Target position records:

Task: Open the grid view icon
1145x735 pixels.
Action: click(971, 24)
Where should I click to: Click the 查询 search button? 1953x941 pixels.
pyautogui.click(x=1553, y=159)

Instructions to follow >> Output these lines again, with nothing changed.

The solution >>
Task: Open the grid view icon
1145x735 pixels.
Action: click(971, 24)
Where should I click to: Click the 查询 search button? 1953x941 pixels.
pyautogui.click(x=1553, y=159)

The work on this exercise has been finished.